Motivation

The recent advances in hardware technologies introduced a variety of high performance architectures. The hardware organization of these architectures include pipelined uniprocessor systems, shared memory multiprocessors and distributed memory, tightly- and loosly-coupled machines. As heterogeneity in the computer hardware seems to be a permanent factor, the supporting software should exhibit a high degree of desirable homogeneity, despite all differences in the underlying hardware. Therefore, we are constantly looking for a software framework which would be able to effectively transform a possibly wide range of heterogenous architectures into a single, uniform operational environment.

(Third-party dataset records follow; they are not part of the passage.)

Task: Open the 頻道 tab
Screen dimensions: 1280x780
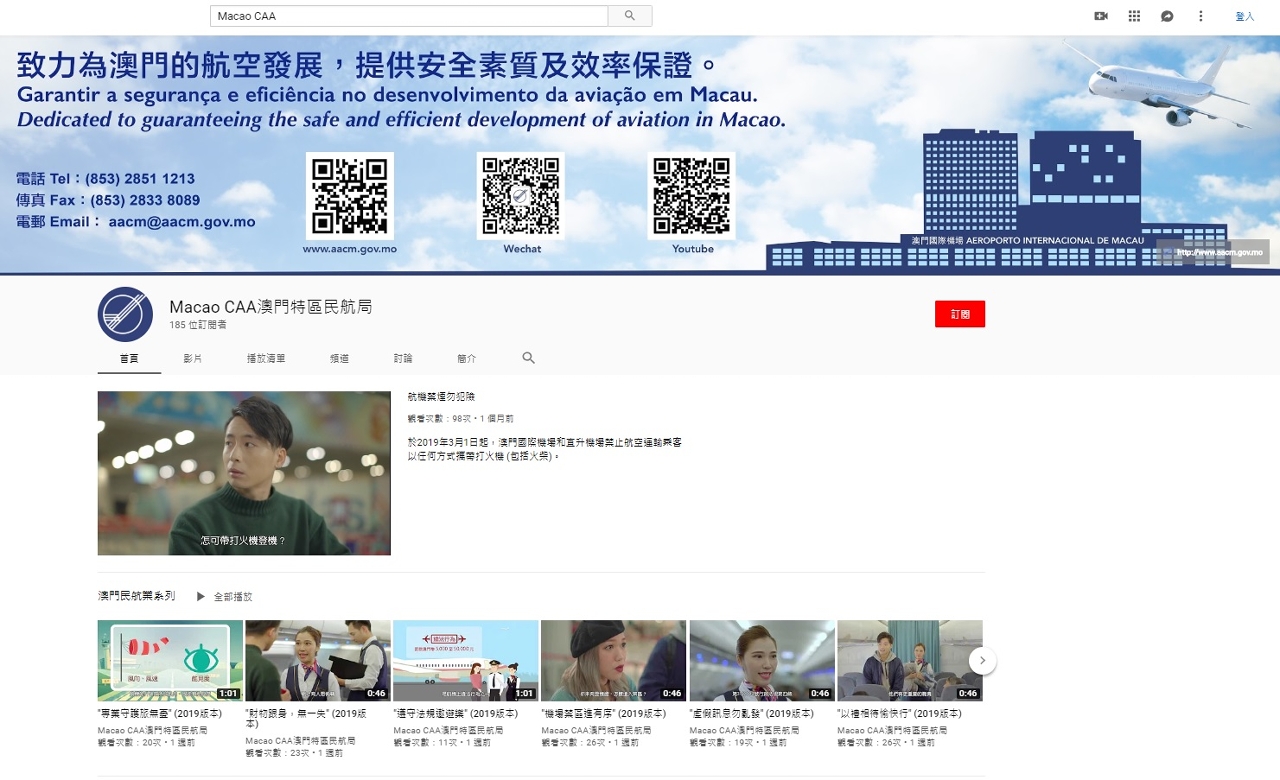Action: pyautogui.click(x=339, y=358)
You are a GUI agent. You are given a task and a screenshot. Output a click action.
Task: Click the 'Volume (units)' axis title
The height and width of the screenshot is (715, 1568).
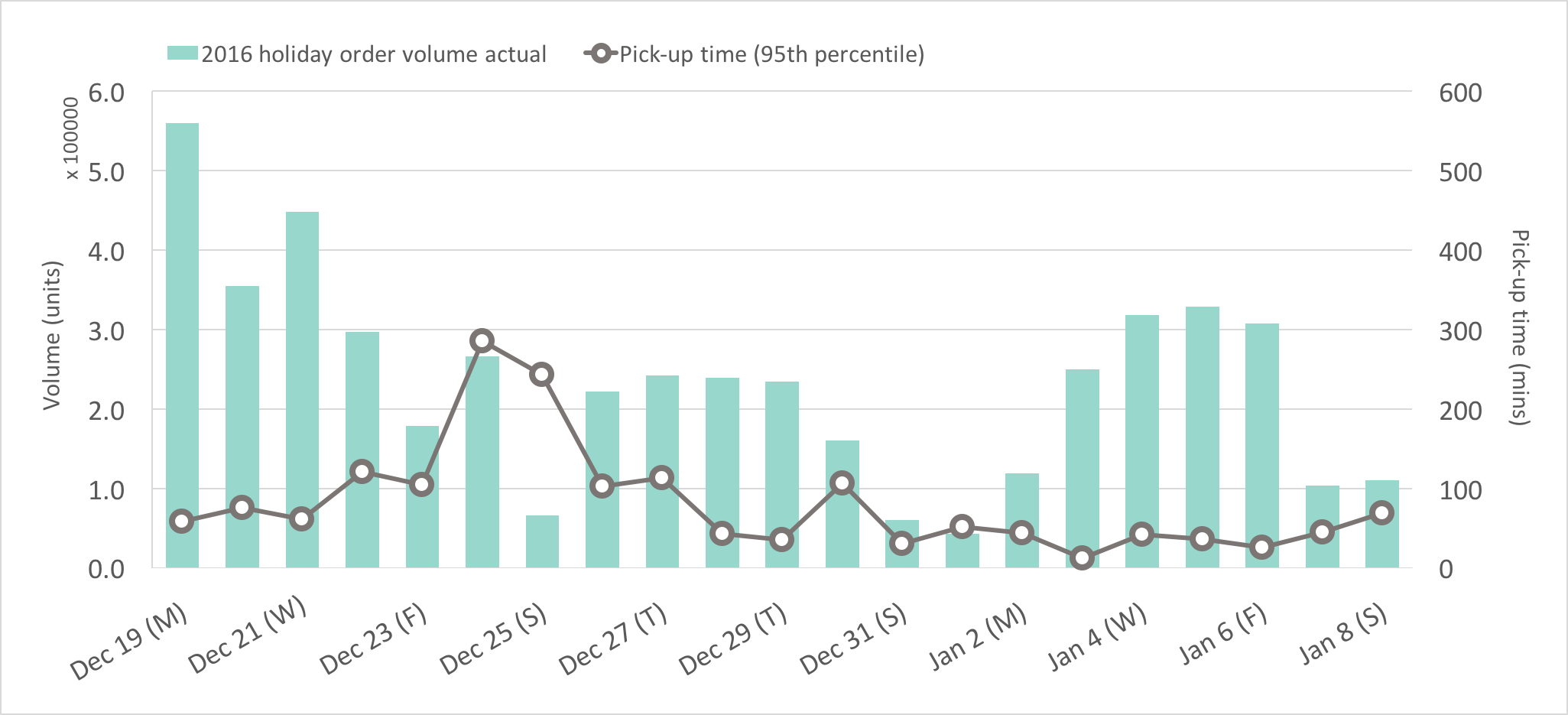pyautogui.click(x=51, y=335)
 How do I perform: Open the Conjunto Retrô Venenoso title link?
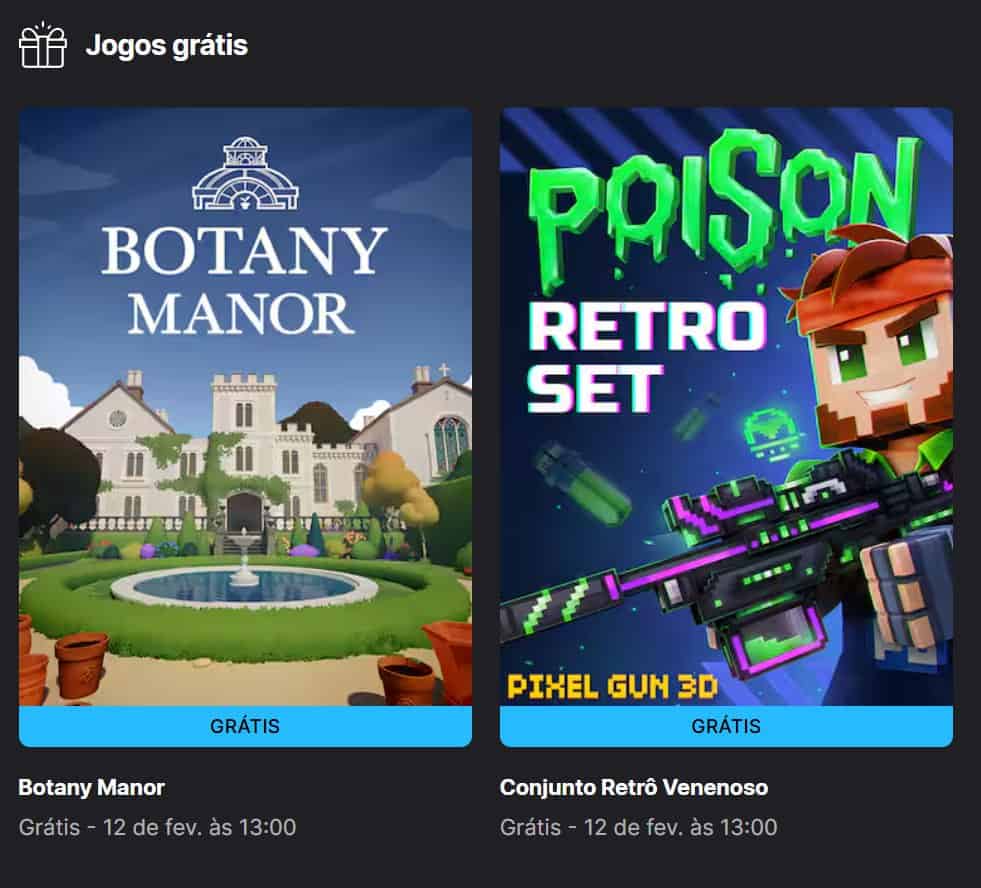click(x=634, y=787)
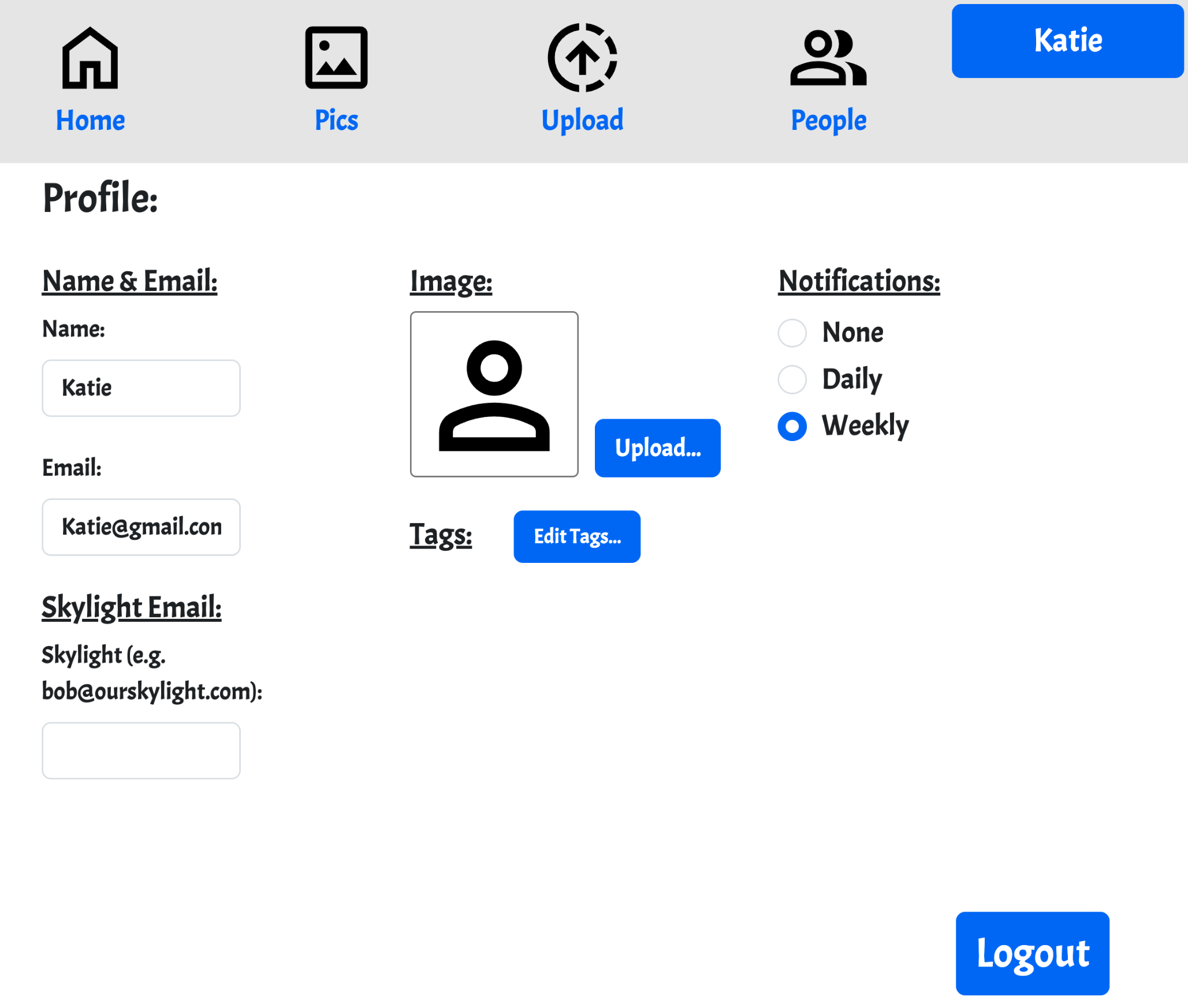This screenshot has width=1188, height=1008.
Task: Click the empty Skylight email field
Action: (141, 750)
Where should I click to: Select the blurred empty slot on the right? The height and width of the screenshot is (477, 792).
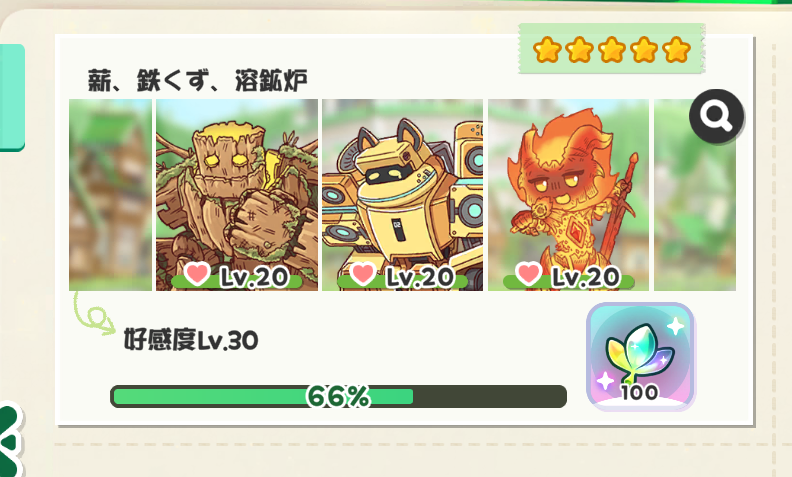pos(695,195)
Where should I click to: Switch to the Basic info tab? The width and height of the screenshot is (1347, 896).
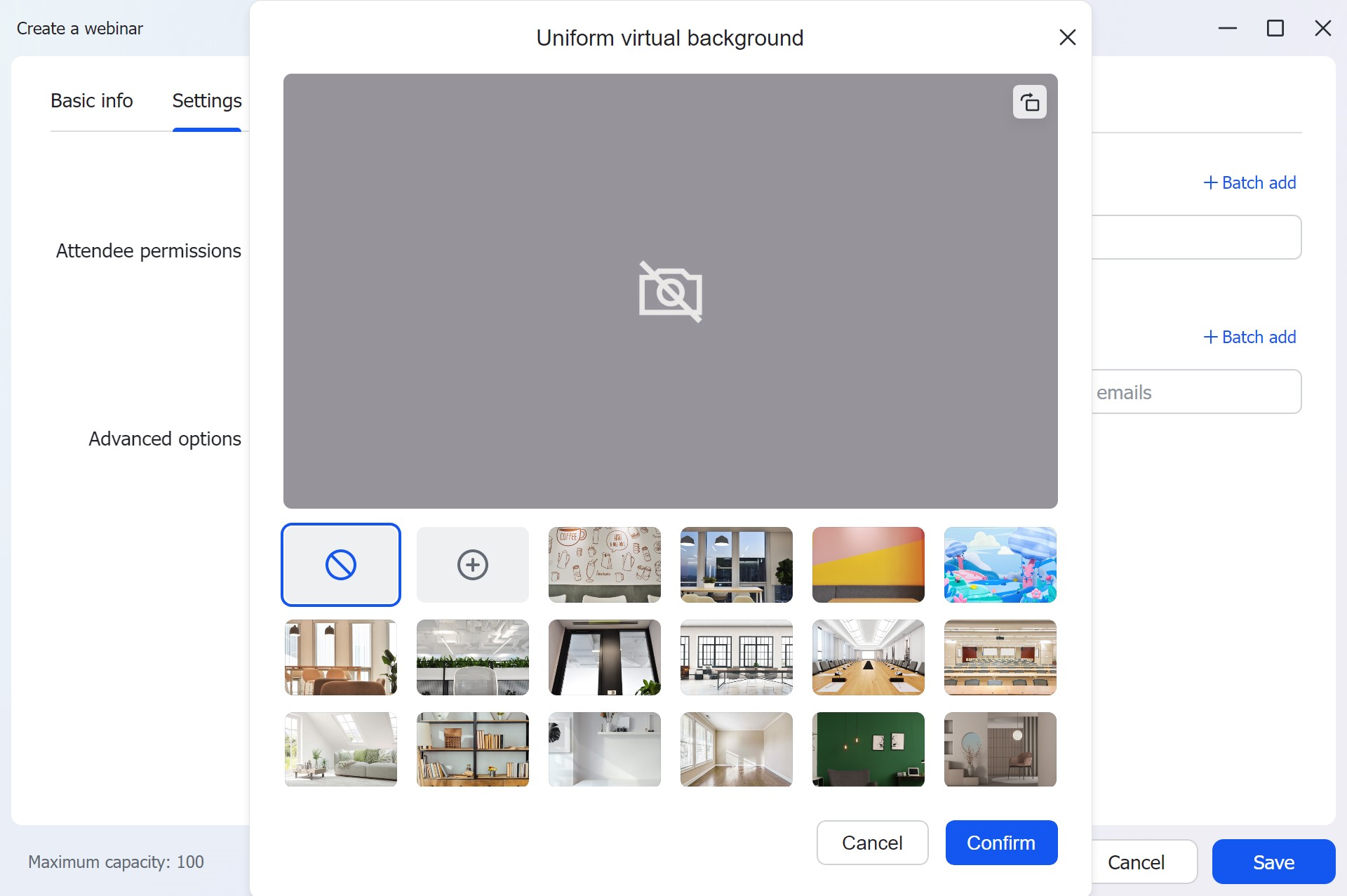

One way of trying to satisfy this requirement is to have a uniform language level, the other is to build a portable library which then can be used by many standard languages. Both solutions screen a programmer from architectural differences, either by compilers or by runtime libraries. Unfortunately having a common language layer is in most cases not sufficient as the language semantics does not allow to express arbitrary programming needs. The best example could be a newly introduced standard for High Performance Fortran, which allows to express regular (synchronous and loosly-synchronous) parallel problems but all asynchronous, irregular tasks best expressed by functional parallelism, are simply out of reach. Having a portable runtime library, on the other hand, provides a defined set of lower level operations which can be utilized from the most suitable language for a given problem. A serious drawback of a library is its low abstraction level that can diminish expressiveness of a whole programming environment.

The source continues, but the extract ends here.